I Laboratori Nazionali di Frascati dell’Istituto Nazionale di Fisica Nucleare rivestono un ruolo centrale di coordinamento nell’ambito del progetto. Le attività legate ad EuPRAXIA avranno ricadute nei settori già menzionati della medicina, dei beni culturali, dell’aerospazio, dei nuovi materiali, ma anche nella formazione avanzata. Questo si realizzerà attraverso la creazione di un centro di eccellenza EuPRAXIA@SPARC_LAB per la ricerca, la divulgazione scientifica e il trasferimento tecnologico. Le stime indicano un impatto economico pari a circa il doppio della spesa sostenuta, con benefici per 21 settori industriali e importanti effetti occupazionali sul territorio.

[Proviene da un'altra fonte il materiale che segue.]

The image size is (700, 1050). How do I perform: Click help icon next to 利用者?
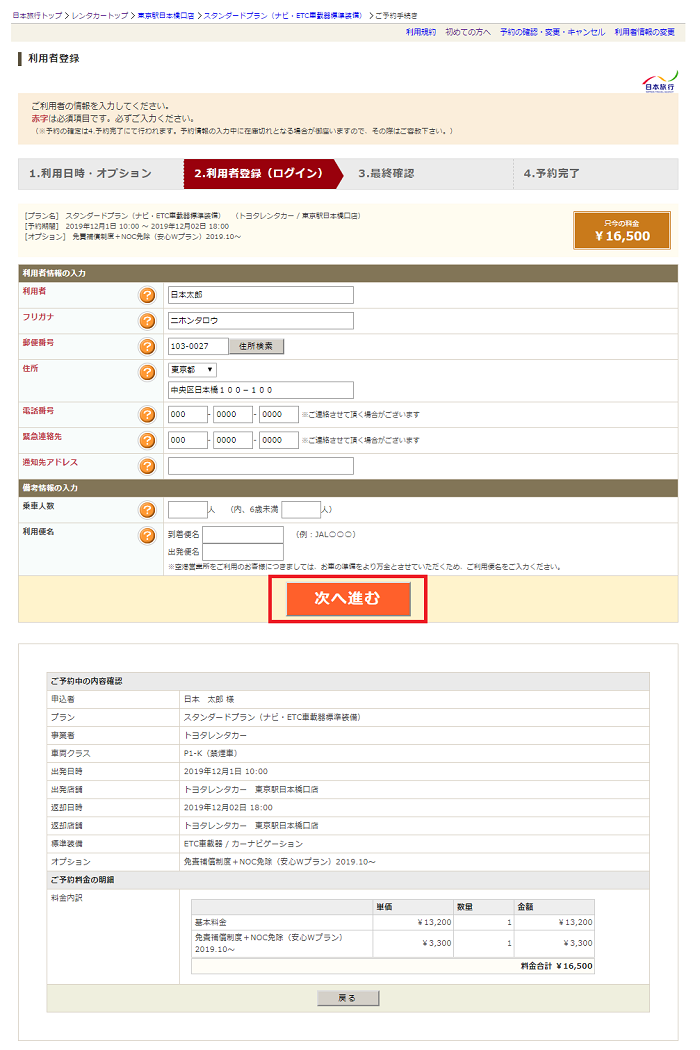point(147,295)
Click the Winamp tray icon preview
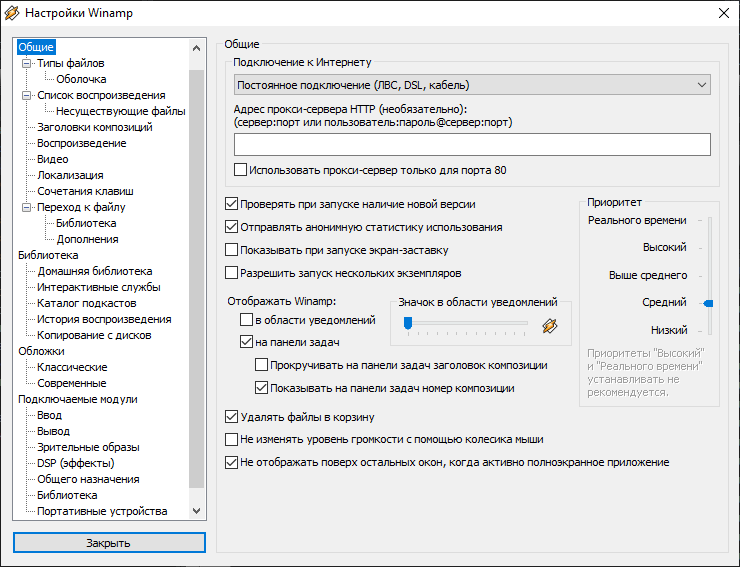This screenshot has width=740, height=567. [x=549, y=324]
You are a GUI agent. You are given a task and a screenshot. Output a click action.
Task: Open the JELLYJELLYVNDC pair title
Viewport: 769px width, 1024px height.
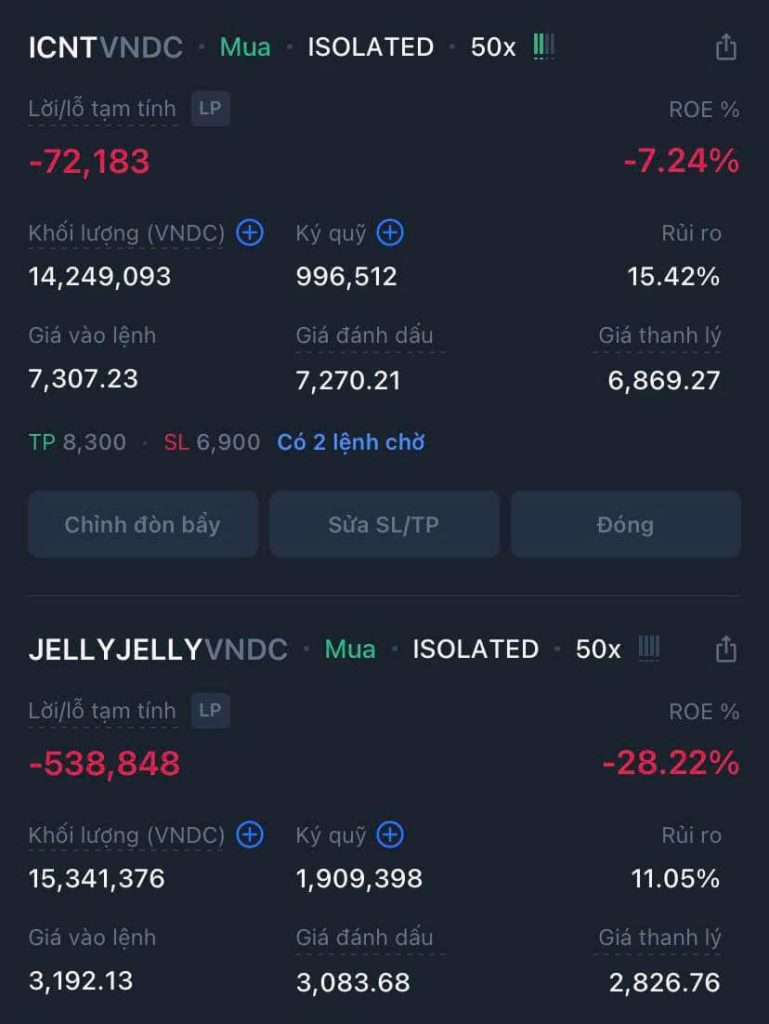pos(157,649)
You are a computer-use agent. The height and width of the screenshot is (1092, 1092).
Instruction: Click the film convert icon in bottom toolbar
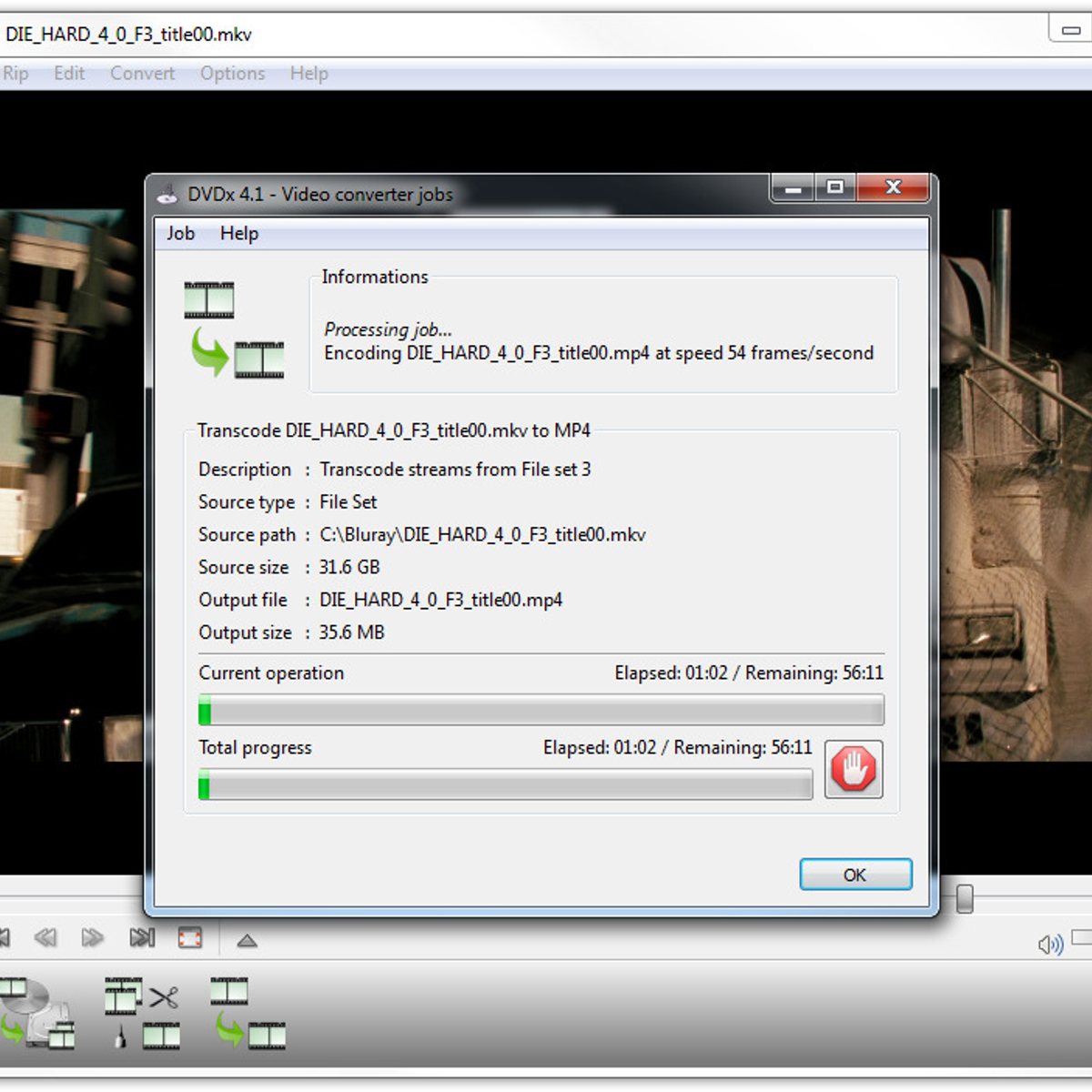point(248,1013)
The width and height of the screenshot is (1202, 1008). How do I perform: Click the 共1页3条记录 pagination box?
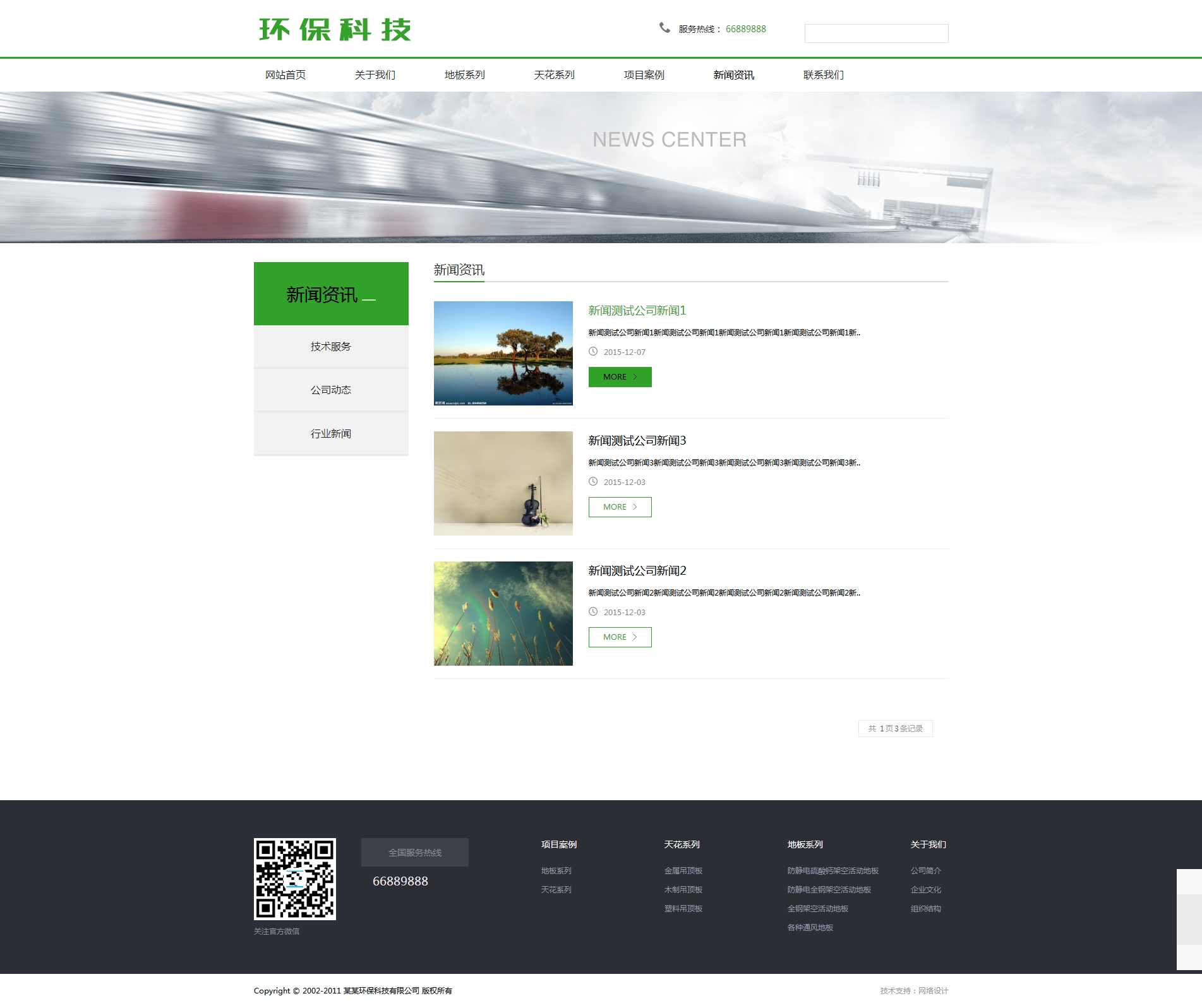click(x=895, y=729)
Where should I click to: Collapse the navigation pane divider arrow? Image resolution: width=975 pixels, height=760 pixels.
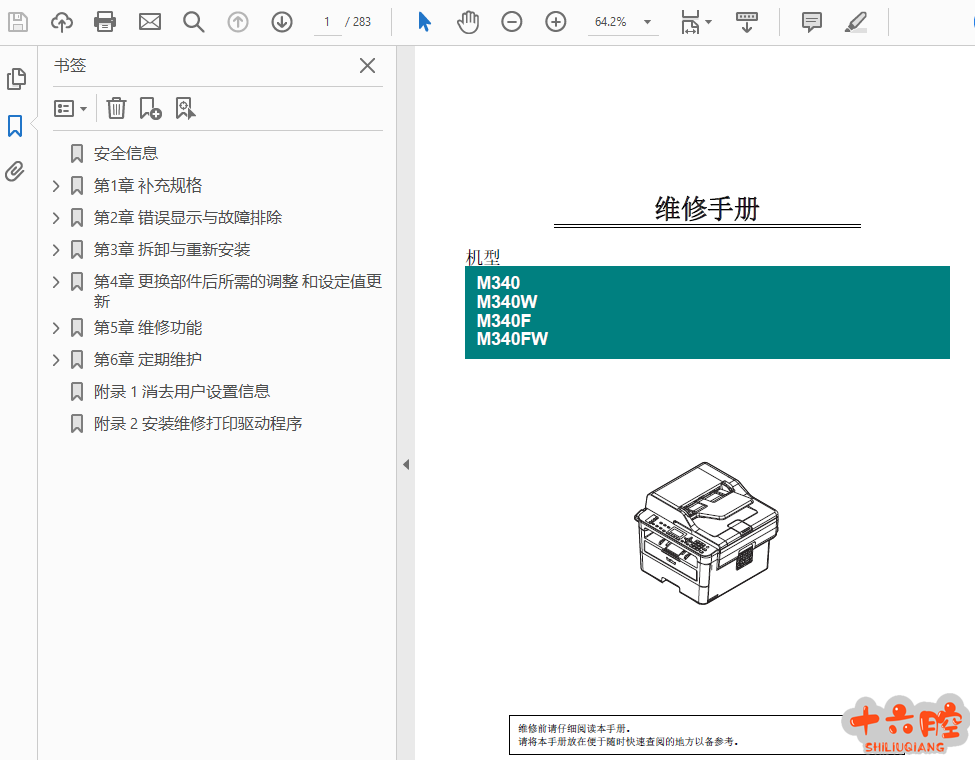(x=406, y=464)

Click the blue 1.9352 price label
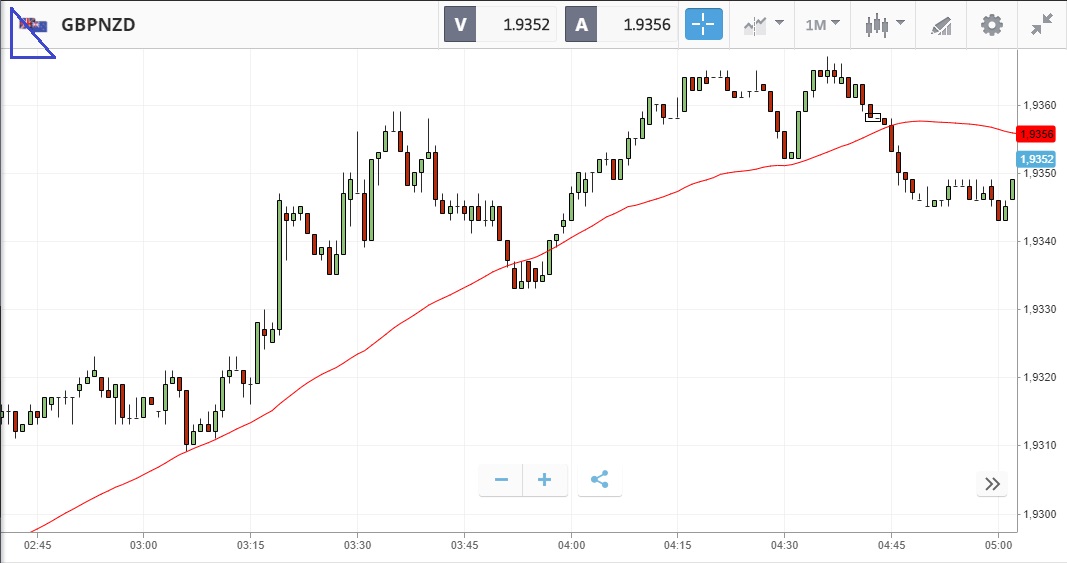[x=1035, y=159]
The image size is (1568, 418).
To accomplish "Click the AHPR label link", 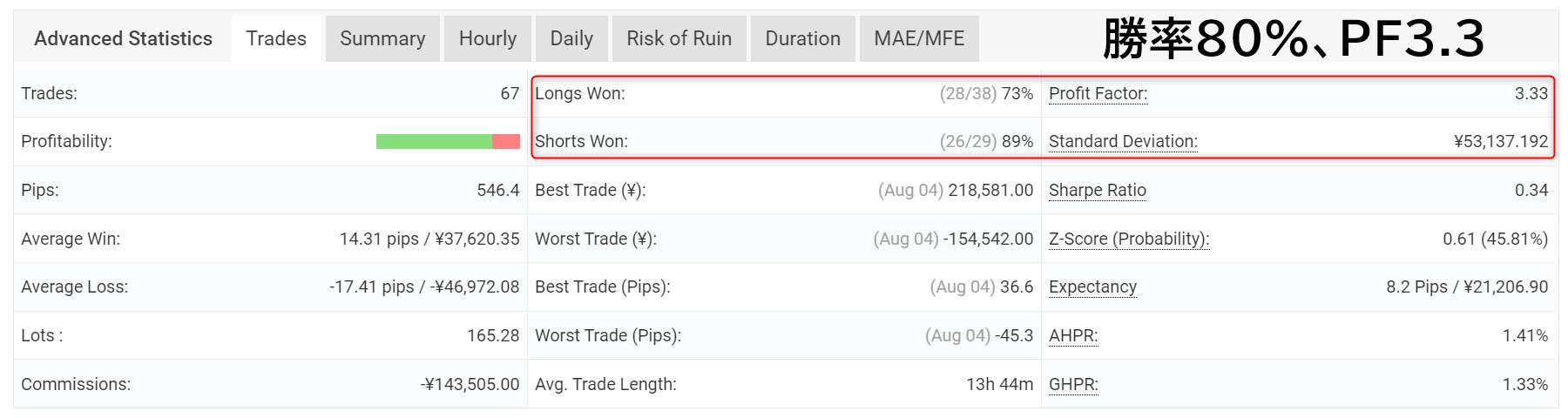I will click(x=1073, y=335).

La Regione Lazio sostiene il progetto EuPRAXIA@SPARC_LAB già dal 2018 attraverso programmi congiunti che hanno rafforzato infrastrutture strategiche dei Laboratori Nazionali di Frascati. Questo perché EuPRAXIA rappresenta un progetto strategico per il Lazio, grazie a un investimento complessivo di circa 120 milioni di euro entro il 2030, di cui 10 milioni provenienti dai fondi PR FESR 2021-2027 che verranno impiegati nella realizzazione, all’EuPRAXIA@SPARC_LAB, di una linea di luce VUV-FEL denominata ARIA, destinata a utenti accademici e industriali.
“Il progetto EuPRAXIA è l’esempio più tangibile e rappresentativo dell’evoluzione del Sistema Lazio orientata a connettere la sfera della ricerca con le imprese e i cittadini”, ha sottolineato Roberta Angelilli, vicepresidente della Regione Lazio e assessore allo Sviluppo economico, Commercio, Artigianato, Industria e Internazionalizzazione. “La Regione Lazio – ha proseguito Angelilli – sta investendo sul trasferimento tecnologico e l’innovazione avanzata importanti e mirate risorse, come i 10 milioni di euro destinati ad EuPRAXIA, con l’obiettivo di rendere utili e applicabili al mondo produttivo e dei servizi le scoperte e le soluzioni offerte da competenze altamente qualificate, sviluppando le tecnologie critiche da cui dipendono competitività e autonomia industriali dell’UE. L’impegno per EuPRAXIA insieme al Ministero dell’Università e della Ricerca e l’Istituto Nazionale di Fisica Nucleare, ha il duplice obiettivo di valorizzare le professionalità e le attività di studio e ricerca e aumentare la competitività e l’affermazione dei settori imprenditoriali italiani e del Lazio nel contesto internazionale. L’investimento si inserisce in un più ampio piano strategico che punta all’innovazione deep tech attraverso contributi e agevolazioni disponibili grazie alle risorse della programmazione europea e regionale”.